Daha küçücüktüm “Ben tiyatrocu olacağım” derdim.

Sebebi ise ilk defa gittiğim tiyatroda rahmetli Altan Erbulak’ı görmüştüm, çok hoşuma gitmişti.
.
Evde anneannem vardı.
Asil kadındı Allah rahmet eylesin.
“Vışşşş! Otur oturduğun yere, tiyatrocu olup, soytarımı kesileceksin başımıza” demişti.
Sonra da, “Fuzuli konuşuyorsun” diye de eklemişti lafına.
.
Hepsini anladım da şu “Fuzuli” lafına takmıştım.
Akşam sanırım babama sormuştum;
“Baba fuzuli ne demek?”
“Gereksiz, boşu boşuna” demişti hatırladığım kadarıyla.
O an anladım ki Anneannem bana “Boş konuşuyorsun” demişti.
.
Bu anıyı hatırlamama sebep olan olay neydi biliyor musunuz?
“Meral Akşener’in günlerdir siyaset meydanında uzun uzun reklamı yapılarak milleti büyük beklentilere sokan 26 Ağustos konuşmasıydı…”
.
Anneannem olsa şöyle derdi ona:
“Fuzuli konuştun…”
.
Adam zamanında Demirel’i dinlemeye kasabadan gitmiş şehre.

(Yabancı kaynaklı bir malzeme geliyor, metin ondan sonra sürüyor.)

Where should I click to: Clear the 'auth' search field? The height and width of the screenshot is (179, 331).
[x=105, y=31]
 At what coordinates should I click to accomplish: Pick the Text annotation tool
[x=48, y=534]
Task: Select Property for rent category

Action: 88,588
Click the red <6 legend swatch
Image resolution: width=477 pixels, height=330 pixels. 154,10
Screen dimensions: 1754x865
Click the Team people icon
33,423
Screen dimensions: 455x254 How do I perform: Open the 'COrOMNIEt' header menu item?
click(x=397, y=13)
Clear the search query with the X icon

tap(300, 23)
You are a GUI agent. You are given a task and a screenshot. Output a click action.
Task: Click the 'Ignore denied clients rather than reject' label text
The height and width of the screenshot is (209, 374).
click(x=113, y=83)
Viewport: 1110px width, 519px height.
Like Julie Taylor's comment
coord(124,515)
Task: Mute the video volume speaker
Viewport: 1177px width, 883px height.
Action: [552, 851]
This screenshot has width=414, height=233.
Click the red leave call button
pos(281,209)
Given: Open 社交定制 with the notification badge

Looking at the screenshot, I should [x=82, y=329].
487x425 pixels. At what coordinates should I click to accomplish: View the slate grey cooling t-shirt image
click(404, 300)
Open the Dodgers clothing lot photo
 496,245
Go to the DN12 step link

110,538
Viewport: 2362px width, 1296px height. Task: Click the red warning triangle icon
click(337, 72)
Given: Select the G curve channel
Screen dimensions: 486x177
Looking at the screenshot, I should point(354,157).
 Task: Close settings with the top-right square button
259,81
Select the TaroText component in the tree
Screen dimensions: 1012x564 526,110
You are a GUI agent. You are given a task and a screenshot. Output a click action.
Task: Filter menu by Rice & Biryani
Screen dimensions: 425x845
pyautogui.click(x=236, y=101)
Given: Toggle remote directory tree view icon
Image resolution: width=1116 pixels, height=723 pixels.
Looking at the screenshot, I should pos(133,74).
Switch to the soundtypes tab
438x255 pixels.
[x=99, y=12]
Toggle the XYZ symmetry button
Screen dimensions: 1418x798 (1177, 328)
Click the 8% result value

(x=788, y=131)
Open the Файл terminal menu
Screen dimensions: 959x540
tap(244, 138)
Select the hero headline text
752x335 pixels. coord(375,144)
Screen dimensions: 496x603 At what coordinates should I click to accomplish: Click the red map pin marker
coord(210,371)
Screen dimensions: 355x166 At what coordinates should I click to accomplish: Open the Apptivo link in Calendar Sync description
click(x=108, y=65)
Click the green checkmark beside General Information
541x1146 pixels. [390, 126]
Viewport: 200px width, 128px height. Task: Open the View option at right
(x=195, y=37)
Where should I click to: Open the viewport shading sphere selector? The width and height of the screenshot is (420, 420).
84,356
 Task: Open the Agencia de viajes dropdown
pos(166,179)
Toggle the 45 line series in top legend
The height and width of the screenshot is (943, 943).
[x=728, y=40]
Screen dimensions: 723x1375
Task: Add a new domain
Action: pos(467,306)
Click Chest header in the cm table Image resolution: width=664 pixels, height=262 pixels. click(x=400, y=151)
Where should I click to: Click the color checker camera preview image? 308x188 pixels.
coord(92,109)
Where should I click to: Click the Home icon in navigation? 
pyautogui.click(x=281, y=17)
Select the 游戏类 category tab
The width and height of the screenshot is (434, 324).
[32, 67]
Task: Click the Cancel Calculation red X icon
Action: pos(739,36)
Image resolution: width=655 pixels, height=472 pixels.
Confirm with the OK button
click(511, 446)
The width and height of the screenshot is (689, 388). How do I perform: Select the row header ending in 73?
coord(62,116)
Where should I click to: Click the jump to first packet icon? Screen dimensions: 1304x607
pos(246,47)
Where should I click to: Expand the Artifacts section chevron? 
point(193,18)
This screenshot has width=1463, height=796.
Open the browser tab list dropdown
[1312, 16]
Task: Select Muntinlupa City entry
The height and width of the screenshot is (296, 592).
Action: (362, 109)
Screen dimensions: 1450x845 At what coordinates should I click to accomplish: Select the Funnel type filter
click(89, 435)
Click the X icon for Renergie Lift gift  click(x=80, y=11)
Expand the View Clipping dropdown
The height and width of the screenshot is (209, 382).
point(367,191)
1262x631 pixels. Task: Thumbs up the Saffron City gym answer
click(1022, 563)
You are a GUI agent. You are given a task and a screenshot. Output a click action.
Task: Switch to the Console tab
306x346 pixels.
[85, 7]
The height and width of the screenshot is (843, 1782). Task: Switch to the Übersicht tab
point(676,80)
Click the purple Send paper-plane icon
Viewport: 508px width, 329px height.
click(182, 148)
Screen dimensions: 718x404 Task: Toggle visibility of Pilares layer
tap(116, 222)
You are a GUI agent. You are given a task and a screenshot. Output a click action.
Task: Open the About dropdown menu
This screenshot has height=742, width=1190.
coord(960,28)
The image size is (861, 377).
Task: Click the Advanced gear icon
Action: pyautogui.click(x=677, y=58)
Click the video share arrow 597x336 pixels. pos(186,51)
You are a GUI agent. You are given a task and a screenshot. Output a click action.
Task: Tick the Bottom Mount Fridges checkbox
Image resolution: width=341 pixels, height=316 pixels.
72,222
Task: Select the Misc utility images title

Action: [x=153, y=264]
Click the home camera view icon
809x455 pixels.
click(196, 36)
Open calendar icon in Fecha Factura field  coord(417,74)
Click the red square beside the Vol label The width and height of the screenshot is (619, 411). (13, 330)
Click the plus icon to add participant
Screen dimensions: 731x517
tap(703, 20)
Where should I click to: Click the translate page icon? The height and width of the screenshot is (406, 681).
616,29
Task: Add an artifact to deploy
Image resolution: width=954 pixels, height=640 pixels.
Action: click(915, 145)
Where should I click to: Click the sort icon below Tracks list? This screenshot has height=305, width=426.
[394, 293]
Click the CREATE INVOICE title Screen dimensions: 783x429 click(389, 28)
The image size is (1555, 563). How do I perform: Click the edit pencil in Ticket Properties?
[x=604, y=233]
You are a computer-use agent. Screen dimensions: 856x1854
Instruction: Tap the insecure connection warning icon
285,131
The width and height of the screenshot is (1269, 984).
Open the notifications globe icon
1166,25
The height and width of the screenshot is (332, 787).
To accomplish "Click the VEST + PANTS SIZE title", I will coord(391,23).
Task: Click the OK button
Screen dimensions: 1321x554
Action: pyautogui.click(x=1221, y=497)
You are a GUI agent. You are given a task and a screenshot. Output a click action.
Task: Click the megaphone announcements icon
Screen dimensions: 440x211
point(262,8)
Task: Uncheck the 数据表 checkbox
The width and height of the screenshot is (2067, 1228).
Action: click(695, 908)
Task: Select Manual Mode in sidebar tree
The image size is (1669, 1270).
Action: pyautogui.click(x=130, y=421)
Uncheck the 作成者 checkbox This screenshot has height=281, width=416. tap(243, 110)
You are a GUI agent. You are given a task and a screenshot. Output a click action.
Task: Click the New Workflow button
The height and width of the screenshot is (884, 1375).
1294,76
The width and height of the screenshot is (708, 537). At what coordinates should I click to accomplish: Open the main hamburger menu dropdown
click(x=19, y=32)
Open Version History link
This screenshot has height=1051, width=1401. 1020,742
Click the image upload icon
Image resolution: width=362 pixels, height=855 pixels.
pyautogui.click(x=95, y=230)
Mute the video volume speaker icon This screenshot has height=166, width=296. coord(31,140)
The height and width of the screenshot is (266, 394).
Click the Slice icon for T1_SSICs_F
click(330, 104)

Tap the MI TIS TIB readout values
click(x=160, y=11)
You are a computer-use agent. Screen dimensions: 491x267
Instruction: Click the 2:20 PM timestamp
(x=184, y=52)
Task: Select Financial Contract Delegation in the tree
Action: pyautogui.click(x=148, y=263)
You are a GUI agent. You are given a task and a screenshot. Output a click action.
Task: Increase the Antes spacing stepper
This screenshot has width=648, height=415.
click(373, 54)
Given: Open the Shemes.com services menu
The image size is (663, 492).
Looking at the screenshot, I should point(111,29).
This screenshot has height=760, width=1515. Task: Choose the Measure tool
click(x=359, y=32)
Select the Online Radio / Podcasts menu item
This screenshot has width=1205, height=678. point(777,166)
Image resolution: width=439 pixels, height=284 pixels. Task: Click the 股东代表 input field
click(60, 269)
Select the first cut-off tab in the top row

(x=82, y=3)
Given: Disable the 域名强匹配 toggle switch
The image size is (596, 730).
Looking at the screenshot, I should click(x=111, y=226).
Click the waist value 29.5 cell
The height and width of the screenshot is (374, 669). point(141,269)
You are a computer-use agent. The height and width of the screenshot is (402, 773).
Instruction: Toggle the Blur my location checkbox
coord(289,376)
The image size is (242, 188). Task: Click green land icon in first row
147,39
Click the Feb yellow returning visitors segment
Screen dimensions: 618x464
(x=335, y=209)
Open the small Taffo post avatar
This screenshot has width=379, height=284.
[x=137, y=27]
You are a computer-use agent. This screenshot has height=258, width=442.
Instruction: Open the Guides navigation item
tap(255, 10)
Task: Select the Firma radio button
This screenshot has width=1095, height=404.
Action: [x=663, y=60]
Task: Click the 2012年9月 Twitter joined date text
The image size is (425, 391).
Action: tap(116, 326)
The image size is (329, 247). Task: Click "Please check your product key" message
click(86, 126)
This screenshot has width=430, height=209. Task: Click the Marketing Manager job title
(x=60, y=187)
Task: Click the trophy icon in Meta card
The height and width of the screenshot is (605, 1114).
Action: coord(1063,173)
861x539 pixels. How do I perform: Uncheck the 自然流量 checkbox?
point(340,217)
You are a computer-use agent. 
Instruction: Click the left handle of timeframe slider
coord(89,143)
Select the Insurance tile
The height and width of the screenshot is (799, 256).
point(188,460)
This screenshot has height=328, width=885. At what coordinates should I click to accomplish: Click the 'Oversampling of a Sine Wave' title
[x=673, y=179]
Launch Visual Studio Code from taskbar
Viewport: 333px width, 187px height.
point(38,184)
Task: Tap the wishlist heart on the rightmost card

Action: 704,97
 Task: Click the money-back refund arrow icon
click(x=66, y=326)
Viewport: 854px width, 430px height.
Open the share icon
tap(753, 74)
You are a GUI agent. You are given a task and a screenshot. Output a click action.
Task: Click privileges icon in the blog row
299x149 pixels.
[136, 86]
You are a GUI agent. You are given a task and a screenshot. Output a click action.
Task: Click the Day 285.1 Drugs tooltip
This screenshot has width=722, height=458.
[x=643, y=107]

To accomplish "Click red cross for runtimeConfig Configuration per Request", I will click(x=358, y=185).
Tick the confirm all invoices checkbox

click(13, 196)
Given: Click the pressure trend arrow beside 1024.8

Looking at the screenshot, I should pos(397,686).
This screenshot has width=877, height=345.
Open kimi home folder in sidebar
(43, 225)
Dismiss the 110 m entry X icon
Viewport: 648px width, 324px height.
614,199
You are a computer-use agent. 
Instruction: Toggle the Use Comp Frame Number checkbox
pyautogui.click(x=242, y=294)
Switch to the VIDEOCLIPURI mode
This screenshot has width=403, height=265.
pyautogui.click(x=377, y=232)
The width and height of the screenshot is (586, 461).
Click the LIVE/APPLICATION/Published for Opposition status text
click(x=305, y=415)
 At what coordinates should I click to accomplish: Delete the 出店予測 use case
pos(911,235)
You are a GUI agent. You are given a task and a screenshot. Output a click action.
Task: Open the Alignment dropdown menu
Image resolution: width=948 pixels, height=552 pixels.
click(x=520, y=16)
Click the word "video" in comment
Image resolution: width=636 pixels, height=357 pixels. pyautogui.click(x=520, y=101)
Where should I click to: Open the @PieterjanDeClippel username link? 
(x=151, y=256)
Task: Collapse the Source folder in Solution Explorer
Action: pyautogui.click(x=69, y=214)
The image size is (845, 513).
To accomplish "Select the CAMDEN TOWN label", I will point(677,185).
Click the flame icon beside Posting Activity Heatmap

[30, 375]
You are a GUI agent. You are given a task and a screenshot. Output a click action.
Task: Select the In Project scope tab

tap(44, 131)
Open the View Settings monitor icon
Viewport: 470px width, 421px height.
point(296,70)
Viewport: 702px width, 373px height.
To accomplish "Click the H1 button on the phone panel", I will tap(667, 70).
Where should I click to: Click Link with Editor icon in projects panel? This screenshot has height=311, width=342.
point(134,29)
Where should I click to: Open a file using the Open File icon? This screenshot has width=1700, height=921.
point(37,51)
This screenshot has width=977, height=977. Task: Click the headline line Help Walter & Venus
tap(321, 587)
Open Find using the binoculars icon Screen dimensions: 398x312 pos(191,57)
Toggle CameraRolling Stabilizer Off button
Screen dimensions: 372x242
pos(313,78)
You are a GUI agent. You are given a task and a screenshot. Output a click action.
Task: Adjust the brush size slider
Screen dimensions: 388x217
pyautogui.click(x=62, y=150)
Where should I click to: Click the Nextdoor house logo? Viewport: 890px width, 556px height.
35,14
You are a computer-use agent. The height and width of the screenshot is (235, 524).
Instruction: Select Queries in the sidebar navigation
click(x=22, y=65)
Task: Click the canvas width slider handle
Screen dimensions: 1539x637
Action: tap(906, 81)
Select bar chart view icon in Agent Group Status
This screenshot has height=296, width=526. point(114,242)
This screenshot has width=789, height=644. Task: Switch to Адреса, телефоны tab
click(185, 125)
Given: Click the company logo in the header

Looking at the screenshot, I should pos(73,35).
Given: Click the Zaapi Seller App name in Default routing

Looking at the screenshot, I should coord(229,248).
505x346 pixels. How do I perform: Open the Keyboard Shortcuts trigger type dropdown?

Dönüşünde sormuşlar; “Ne dedi?”
“Vallahi” diye söze başlamış adam, “2 saat konuştu hiçbir şey demedi…”
.
Rahmetli Demirel siyasetin ustasıydı.
Merakla beklenen gündemin içinde 2 saat konuşur, siz heyecanla ‘Nasıl cevap verecek acaba?’ diye beklerdiniz, konuşması biter, hiçbir şey anlamamış bir şekilde çılgınca alkışlardınız saf saf...
Nur içinde yatsın.
Mezarını ziyaret etmişliğim vardır.
Müzesini de gezmişliğim…
.
Önce şunu bir şekilde ortaya koyalım.
26 Ağustos büyük bir tarih…
Bu günün değeri oldukça fazla.
.
“Açıklayacağım!” “Önemli başlangıç olacak! şeklindeki söylemlerle beklentiye sokulan insanlar var.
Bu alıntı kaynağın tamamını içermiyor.